Harvard physicist Avi Loeb agrees. Loeb told Daily Beast That spaceship theory is still holding. Even the Chinese researchers in the original paper downplayed the odd angle acknowledging that it could still be a craft of some sort:
So, because Oumuamua is slithering through the solar system, it should have been really bright at some points – and all but invisible at others. And during ‘Oumuamua she did It gets brighter and darker than ours on its strange journey, it didn’t light up EnoughShangfei said. “If it was an optical sail, the brightness contrast should be much greater.”
But Loeb said another explanation for Oumuamua’s relative darkness is the shape of the possible sail. Chinese scientists hypothesize that if Oumuamua was a light-sail vehicle, it would have a flat-sail. A flat sail reflects more light at its brightest moment than, for example, a concave sail.
The sail “doesn’t have to be flat,” Loeb explained. He noted that he’s working with the Breakthrough Initiative, a science startup founded by Russian-Israeli billionaire Yuri Borisovich, in the form of an umbrella as part of the Starshot spacecraft project.

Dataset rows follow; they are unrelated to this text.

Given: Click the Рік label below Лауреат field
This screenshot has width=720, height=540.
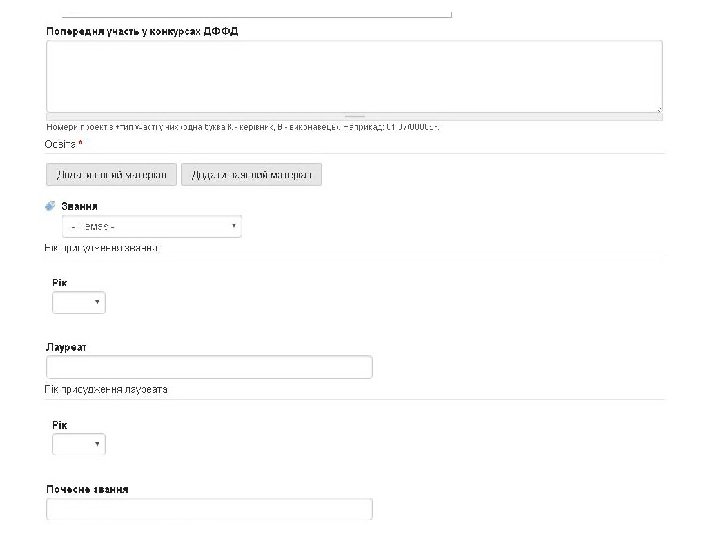Looking at the screenshot, I should (x=58, y=425).
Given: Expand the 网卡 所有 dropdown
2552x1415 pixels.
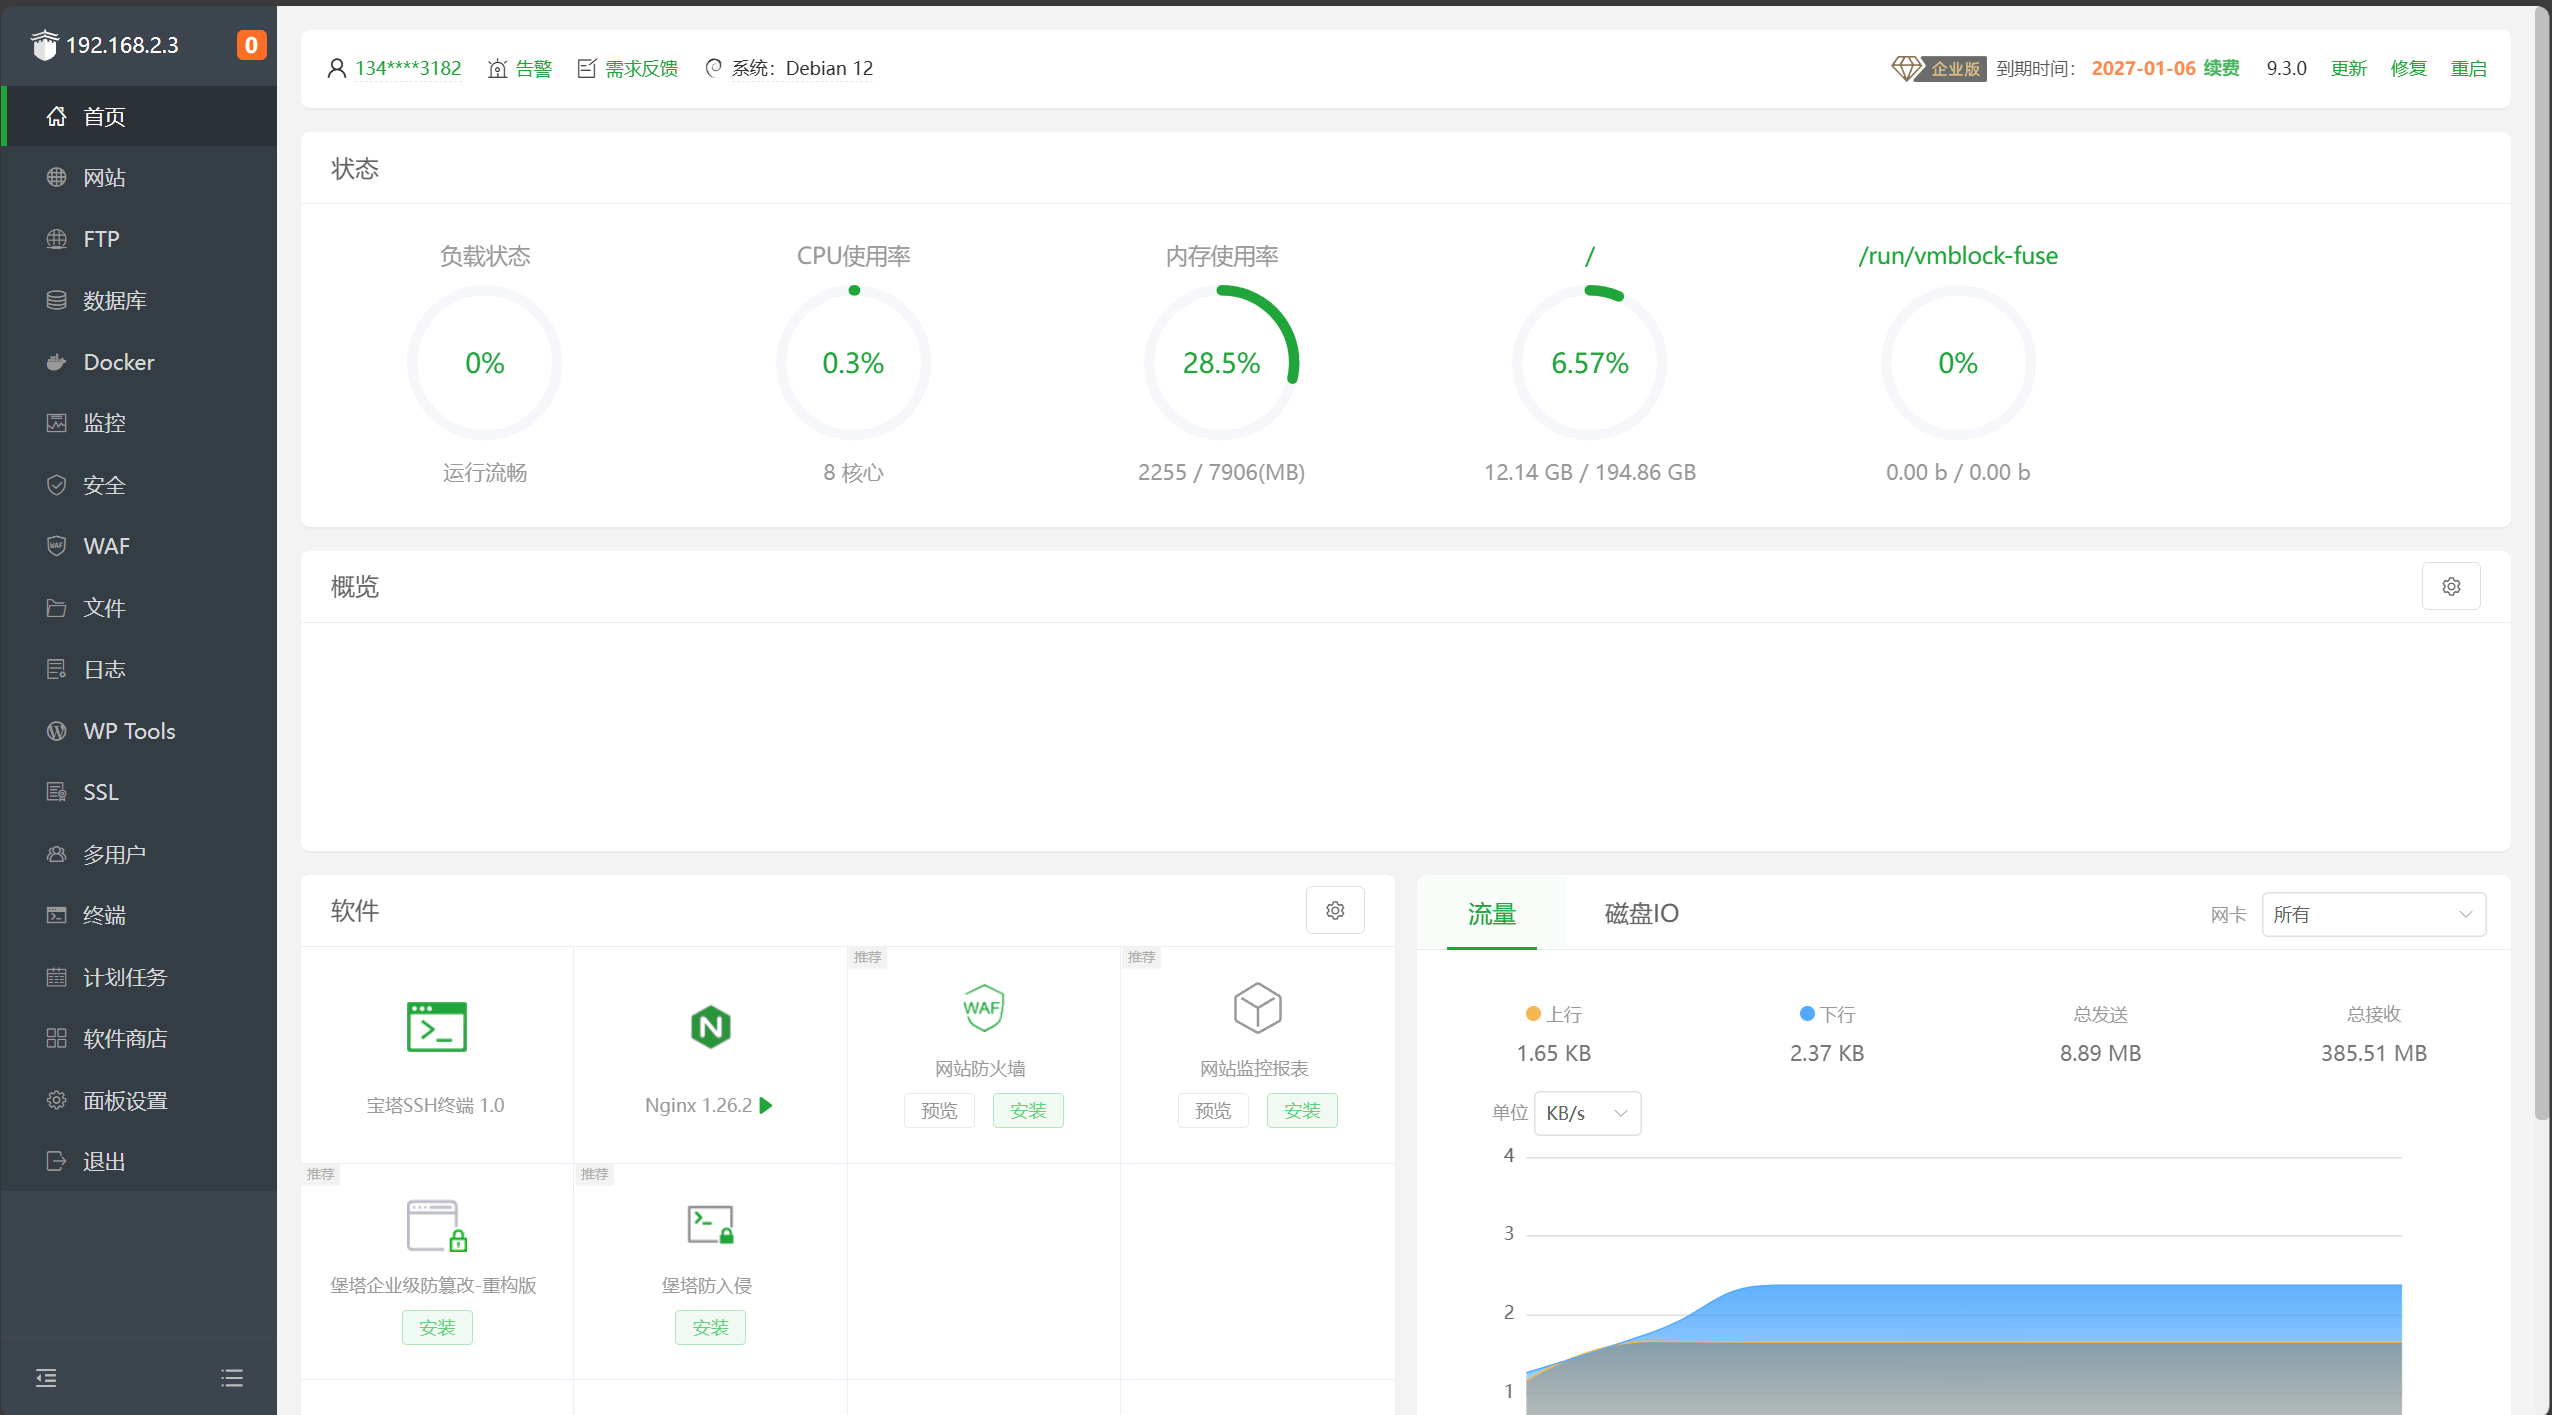Looking at the screenshot, I should 2373,914.
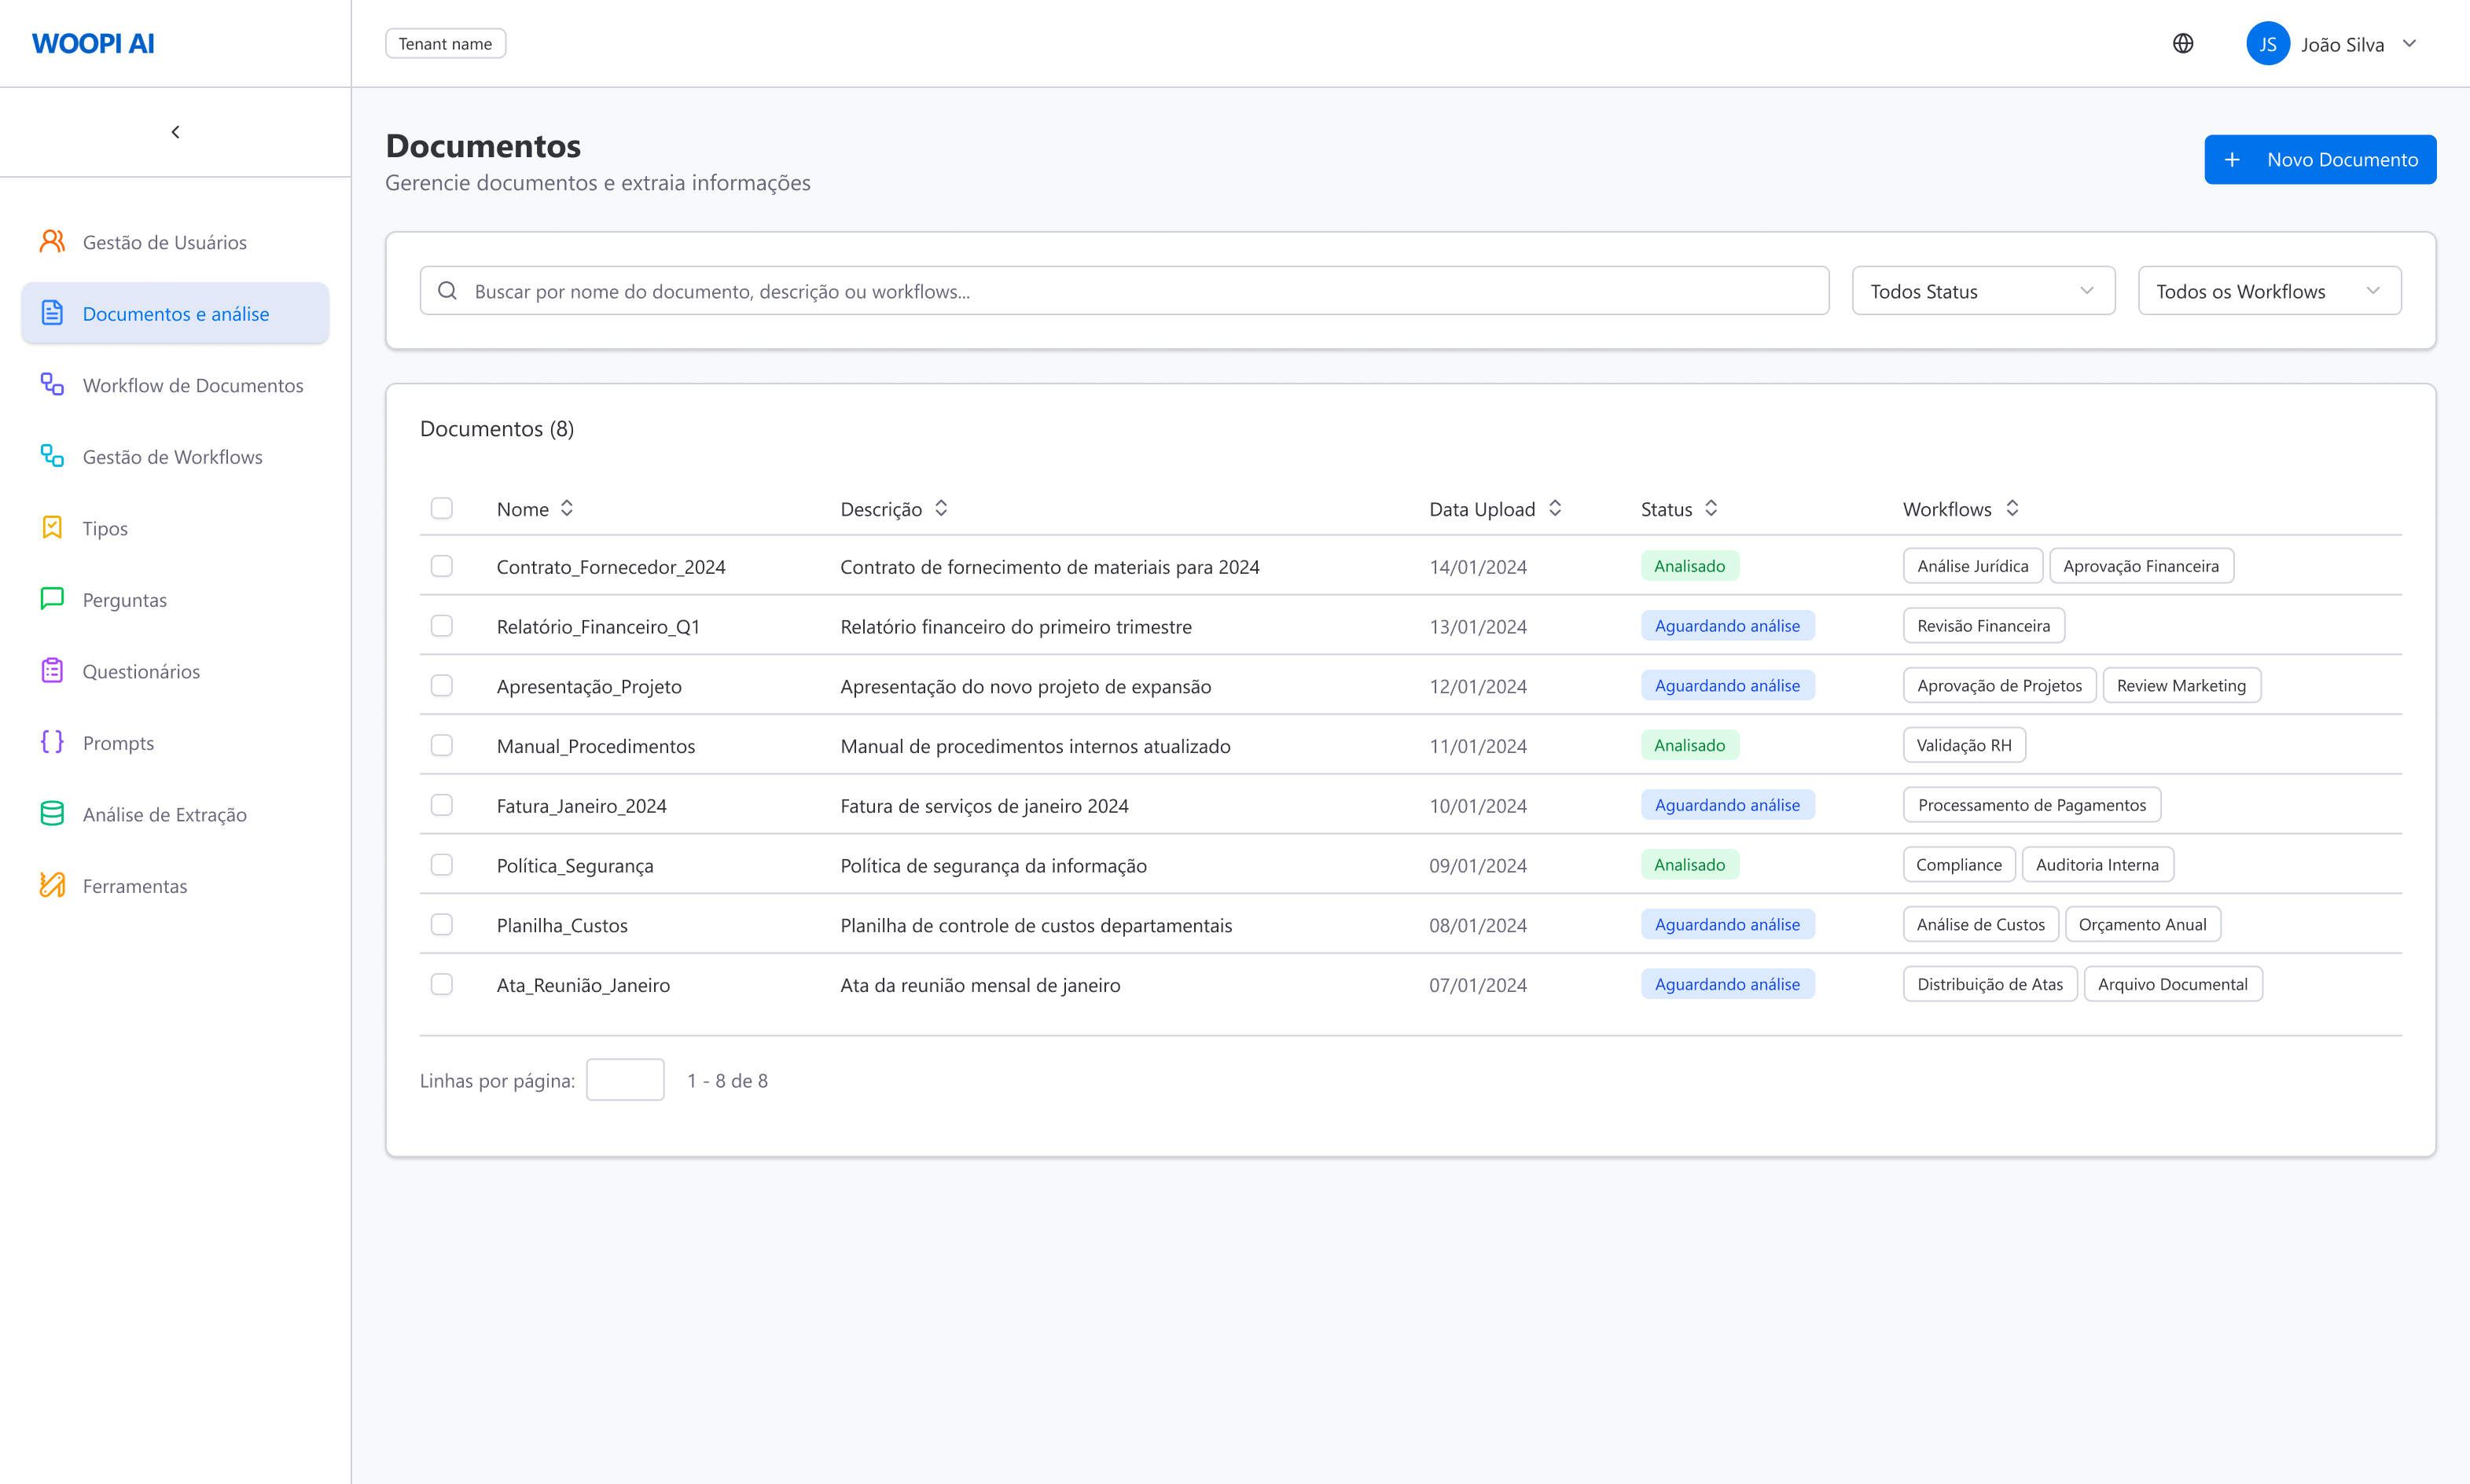Open Gestão de Workflows via its icon

point(52,456)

The controversy surrounding a possible sail shape may be moot. “Oumuamua could be a spacecraft ‘in other forms,'” Shangvi admitted. In other words, it may not have a sail at all – and may instead rely on another type of propulsion system.
I didn’t think other scientists would have to insist that their colleagues use more imagination but I do think it does. All I’m saying is, it might not be a spacecraft, but wouldn’t it be cooler if it was? Be realistic, folks.